Competition: Commission renders commitments by music publishers and collecting societies legally binding

The European Commission has made legally binding under EC Treaty competition rules the commitments given by the five major music publishers (BMG, EMI, Sony, Universal and Warner) and thirteen European collecting societies (AEPI, AustroMechana, GEMA, MCPS, MCPSI, NCB, SABAM, SDRM, SGAE, SIAE, SPA, STEMRA, SUISA), the signatories of the Cannes Extension Agreement, regarding Central Licensing Agreements. The commitments ensure that record producers can continue to receive rebates from collecting societies on royalties paid in the context of Central Licensing Agreements. These rebates are currently the only form of price competition among collecting societies. The commitments also ensure that potential entry by collecting societies in the music publishing or record production markets is not impeded. The Commission had been concerned that two clauses of the Cannes Extension Agreement may have violated the EC Treaty’s ban on cartels and restrictive business practices (Article 81) but has now closed the case in the light of the commitments.

Under a Central Licensing Agreement, a record company can obtain a copyright license for the combined repertoires of all the collecting societies and covering the whole of the EEA or part thereof, from any collecting society within the EEA. Central Licensing Agreements are an example of how competition among collecting societies for the granting of pan-European licenses can function, to the benefit of all involved.

The Cannes Extension Agreement is an agreement between thirteen European collecting societies managing mechanical copyright (the right involved in the production of physical carriers of sound recordings, such as CDs) and the five major music publishers, which are members of these societies. The Agreement settles a number of issues regarding the relations between the two groups of companies.

The commitments offered by the parties to the Agreement concern two clauses of the Agreement on which the Commission had expressed its concerns. The first commitment ensures that collecting societies may continue, in the context of Central Licensing Agreements, to give rebates to record companies, paid out of the administration fees that they retain from the royalties which they collect on behalf of their members. Rebates are currently the only element of price competition in this market. The second commitment consists in the removal of a no-competition clause, which would have prevented collecting societies from ever entering either the music publishing or the record production market.

The Commission decision, based on Article 9 of the procedural Regulation 1/2003 on the implementation of the EC Treaty’s competition rules, takes into account the outcome of consultations on the commitments offered by the parties to the Agreement. This decision ends the proceedings concerning the Cannes Extension Agreement. However, if the parties to the Agreement were to break their commitments, the Commission could impose a fine of up to 10% of their total turnover without having to prove any violation of the EC Treaty’s competition rules.

DATA SHOWN
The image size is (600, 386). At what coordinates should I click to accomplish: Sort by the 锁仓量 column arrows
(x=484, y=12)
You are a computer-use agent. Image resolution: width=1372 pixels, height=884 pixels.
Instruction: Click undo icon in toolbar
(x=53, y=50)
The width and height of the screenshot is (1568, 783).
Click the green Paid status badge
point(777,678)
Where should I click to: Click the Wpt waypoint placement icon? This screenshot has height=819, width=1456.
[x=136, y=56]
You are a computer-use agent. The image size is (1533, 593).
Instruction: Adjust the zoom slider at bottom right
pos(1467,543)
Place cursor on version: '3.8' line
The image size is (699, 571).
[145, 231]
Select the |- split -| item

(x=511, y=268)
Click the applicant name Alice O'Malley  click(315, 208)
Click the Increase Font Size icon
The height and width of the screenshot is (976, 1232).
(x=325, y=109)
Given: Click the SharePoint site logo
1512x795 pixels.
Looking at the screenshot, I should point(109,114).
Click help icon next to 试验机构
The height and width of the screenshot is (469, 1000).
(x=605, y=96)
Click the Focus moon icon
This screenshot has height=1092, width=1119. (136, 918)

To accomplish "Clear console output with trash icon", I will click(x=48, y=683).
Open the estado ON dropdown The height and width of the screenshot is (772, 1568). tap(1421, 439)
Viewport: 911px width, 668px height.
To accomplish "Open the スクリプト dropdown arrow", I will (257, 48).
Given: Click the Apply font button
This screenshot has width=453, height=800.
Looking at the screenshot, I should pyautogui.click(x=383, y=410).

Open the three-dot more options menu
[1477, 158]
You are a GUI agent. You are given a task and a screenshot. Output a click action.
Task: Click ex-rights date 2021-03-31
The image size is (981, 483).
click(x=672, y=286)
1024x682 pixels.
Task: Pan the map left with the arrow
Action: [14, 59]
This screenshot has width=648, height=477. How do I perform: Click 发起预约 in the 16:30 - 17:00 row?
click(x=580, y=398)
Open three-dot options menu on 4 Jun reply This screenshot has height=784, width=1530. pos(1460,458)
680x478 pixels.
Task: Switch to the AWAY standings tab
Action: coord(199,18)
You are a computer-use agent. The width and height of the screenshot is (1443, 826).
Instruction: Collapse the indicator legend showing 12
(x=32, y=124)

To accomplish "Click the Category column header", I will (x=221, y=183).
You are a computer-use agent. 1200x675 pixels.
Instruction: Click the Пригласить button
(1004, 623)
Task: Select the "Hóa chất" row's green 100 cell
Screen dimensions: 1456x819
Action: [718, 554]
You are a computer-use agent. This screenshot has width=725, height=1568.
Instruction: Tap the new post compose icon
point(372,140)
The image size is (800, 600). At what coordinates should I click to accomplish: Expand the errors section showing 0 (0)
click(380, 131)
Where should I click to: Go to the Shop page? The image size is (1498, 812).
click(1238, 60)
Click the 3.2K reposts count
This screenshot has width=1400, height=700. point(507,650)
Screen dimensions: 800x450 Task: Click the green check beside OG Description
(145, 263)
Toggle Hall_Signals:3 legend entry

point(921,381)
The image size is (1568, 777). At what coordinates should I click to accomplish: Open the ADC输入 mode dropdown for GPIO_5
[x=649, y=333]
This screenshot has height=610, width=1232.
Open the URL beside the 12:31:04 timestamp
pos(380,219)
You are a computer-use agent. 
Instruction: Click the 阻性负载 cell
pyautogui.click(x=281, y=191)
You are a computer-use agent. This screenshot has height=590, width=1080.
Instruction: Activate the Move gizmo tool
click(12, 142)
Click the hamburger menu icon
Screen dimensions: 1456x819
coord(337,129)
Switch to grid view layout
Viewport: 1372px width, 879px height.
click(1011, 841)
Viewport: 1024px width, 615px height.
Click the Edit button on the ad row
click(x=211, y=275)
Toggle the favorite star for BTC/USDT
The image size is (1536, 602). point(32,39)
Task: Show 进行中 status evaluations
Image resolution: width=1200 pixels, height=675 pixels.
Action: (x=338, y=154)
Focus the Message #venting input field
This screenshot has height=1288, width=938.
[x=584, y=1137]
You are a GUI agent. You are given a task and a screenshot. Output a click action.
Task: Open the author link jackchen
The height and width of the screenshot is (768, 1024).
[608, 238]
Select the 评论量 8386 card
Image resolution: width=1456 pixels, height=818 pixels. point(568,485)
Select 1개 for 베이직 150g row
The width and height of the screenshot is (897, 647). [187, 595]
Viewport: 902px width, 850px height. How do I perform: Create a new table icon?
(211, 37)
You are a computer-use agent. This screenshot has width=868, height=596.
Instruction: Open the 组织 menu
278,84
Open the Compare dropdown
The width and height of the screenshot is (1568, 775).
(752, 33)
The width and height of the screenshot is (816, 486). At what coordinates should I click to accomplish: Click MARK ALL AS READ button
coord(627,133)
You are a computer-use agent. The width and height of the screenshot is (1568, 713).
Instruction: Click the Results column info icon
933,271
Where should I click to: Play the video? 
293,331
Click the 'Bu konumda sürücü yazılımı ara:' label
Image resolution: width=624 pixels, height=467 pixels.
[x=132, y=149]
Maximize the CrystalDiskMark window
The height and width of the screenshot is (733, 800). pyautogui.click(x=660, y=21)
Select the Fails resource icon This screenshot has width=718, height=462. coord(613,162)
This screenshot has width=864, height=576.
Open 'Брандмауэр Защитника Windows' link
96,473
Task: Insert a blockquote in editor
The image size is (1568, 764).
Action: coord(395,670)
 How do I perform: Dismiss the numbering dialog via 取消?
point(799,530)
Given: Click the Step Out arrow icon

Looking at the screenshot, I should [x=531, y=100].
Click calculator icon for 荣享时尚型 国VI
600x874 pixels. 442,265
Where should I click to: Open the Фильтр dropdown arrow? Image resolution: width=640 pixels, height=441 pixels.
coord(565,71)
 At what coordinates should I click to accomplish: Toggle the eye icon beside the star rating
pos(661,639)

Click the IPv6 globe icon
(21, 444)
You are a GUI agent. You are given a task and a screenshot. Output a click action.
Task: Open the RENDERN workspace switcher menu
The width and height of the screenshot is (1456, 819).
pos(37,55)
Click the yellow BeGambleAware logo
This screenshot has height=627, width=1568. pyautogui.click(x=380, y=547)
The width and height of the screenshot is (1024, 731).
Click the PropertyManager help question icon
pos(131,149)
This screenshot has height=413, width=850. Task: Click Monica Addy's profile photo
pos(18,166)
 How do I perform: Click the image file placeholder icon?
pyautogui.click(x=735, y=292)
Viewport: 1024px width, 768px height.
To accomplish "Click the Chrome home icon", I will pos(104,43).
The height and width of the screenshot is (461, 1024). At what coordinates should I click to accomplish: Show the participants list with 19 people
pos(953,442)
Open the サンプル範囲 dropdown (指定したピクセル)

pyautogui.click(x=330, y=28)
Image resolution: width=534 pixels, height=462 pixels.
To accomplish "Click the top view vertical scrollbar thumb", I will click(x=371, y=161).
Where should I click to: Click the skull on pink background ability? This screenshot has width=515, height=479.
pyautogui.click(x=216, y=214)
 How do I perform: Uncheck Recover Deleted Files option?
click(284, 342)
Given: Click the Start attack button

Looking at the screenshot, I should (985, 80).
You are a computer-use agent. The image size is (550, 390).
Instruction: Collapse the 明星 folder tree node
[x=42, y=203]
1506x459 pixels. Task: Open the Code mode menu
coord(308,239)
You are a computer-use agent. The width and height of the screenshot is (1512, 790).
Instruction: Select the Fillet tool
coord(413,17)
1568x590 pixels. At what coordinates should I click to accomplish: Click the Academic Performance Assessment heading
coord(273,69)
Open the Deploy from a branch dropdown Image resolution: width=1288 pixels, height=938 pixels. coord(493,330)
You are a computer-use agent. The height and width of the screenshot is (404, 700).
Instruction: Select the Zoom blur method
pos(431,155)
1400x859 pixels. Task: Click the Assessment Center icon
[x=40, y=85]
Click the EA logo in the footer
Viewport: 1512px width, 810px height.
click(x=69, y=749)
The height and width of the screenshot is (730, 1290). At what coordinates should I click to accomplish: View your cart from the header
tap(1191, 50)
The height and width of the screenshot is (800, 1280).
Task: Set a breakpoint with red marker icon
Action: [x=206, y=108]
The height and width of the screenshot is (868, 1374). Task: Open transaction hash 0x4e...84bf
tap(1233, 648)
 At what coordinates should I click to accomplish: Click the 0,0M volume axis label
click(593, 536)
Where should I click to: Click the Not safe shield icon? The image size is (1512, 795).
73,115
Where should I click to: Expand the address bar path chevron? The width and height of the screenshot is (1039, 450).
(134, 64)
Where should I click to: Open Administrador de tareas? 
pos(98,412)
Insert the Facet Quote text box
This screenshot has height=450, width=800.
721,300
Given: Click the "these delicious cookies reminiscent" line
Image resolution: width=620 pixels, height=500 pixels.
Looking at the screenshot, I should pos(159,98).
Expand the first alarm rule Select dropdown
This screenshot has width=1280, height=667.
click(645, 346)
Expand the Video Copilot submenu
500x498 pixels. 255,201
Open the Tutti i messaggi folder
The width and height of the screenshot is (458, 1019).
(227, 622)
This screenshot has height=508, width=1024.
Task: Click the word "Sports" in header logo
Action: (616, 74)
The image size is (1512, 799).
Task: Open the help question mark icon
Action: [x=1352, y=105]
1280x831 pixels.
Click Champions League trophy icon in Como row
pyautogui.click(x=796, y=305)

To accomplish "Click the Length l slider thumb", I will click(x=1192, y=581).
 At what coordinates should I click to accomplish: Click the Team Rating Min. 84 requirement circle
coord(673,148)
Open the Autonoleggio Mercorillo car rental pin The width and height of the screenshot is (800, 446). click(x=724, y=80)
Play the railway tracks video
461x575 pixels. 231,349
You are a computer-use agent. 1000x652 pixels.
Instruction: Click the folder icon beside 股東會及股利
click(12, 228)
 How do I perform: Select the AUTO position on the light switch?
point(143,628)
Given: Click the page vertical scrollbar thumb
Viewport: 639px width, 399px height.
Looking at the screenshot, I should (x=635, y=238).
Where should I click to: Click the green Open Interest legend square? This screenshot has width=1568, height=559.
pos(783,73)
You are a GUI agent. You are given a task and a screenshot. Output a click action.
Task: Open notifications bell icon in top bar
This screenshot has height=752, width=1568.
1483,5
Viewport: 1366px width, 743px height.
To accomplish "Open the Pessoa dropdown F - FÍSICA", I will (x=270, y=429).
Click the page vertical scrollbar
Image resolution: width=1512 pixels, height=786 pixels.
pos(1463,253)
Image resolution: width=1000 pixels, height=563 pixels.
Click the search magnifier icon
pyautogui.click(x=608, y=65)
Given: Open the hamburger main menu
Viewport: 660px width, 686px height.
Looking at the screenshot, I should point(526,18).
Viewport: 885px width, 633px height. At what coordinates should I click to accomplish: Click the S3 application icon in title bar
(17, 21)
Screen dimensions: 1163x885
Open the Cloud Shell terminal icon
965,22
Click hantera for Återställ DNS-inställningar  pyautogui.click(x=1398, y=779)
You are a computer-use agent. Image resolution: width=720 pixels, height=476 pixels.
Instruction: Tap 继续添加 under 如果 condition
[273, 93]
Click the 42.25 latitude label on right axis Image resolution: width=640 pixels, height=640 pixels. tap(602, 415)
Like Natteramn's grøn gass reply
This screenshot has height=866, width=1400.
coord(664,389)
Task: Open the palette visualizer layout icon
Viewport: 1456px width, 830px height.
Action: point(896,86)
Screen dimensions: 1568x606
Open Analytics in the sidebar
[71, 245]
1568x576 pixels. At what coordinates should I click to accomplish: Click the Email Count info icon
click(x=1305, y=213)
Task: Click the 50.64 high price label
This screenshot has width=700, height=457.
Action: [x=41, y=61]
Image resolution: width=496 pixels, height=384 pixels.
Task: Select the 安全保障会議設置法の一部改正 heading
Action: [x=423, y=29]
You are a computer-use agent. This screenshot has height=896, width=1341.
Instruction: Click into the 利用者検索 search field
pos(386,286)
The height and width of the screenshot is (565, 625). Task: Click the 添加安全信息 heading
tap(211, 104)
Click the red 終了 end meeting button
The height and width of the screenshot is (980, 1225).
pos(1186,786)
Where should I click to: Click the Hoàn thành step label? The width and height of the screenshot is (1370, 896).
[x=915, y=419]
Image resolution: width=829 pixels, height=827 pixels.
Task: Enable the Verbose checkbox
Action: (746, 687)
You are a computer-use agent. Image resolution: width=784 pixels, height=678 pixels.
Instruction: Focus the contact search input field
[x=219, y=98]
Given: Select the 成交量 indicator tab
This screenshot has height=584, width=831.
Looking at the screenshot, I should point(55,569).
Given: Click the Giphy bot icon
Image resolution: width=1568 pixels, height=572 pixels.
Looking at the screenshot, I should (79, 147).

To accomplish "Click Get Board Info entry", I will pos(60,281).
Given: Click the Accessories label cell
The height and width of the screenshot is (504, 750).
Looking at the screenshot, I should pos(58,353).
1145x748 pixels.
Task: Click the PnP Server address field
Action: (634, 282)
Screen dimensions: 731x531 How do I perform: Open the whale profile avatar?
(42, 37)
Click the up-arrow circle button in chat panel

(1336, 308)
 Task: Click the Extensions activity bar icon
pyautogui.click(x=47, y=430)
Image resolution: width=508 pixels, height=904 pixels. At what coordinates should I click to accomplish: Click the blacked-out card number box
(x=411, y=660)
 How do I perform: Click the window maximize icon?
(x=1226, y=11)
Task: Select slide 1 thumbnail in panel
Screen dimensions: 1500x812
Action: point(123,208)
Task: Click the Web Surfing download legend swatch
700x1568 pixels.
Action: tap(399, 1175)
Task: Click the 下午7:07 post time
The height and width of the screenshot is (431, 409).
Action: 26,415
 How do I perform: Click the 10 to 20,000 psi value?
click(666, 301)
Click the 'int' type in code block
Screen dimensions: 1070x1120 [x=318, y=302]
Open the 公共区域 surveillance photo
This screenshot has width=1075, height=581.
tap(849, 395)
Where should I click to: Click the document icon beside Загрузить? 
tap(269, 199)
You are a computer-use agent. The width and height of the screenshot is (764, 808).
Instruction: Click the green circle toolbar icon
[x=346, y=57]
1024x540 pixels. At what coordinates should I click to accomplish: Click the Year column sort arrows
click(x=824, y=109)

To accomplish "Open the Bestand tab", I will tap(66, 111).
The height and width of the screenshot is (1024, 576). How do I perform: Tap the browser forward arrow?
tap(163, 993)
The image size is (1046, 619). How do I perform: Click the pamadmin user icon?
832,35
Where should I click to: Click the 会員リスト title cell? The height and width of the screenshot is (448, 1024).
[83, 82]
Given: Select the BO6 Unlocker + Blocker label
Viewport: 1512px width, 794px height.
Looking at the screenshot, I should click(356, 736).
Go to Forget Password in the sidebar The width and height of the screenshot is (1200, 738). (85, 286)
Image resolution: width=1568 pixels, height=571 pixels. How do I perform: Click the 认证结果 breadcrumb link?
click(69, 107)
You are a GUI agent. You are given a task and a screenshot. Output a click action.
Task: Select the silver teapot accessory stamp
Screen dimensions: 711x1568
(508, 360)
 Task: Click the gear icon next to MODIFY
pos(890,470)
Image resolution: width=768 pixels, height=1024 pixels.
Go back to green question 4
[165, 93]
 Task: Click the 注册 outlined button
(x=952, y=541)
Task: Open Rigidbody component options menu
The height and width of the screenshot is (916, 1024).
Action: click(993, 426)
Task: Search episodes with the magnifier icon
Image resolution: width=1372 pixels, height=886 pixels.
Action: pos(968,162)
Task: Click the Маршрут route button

EXERCISE TASK
In the competition announcement, rewrite the span that begins with the words "The commitments offered by the parties to the Agreement concern" and ends after the words "record production market.", replacing "no-competition clause" with "non-compete clause".

CORRECT ANSWER
The commitments offered by the parties to the Agreement concern two clauses of the Agreement on which the Commission had expressed its concerns. The first commitment ensures that collecting societies may continue, in the context of Central Licensing Agreements, to give rebates to record companies, paid out of the administration fees that they retain from the royalties which they collect on behalf of their members. Rebates are currently the only element of price competition in this market. The second commitment consists in the removal of a non-compete clause, which would have prevented collecting societies from ever entering either the music publishing or the record production market.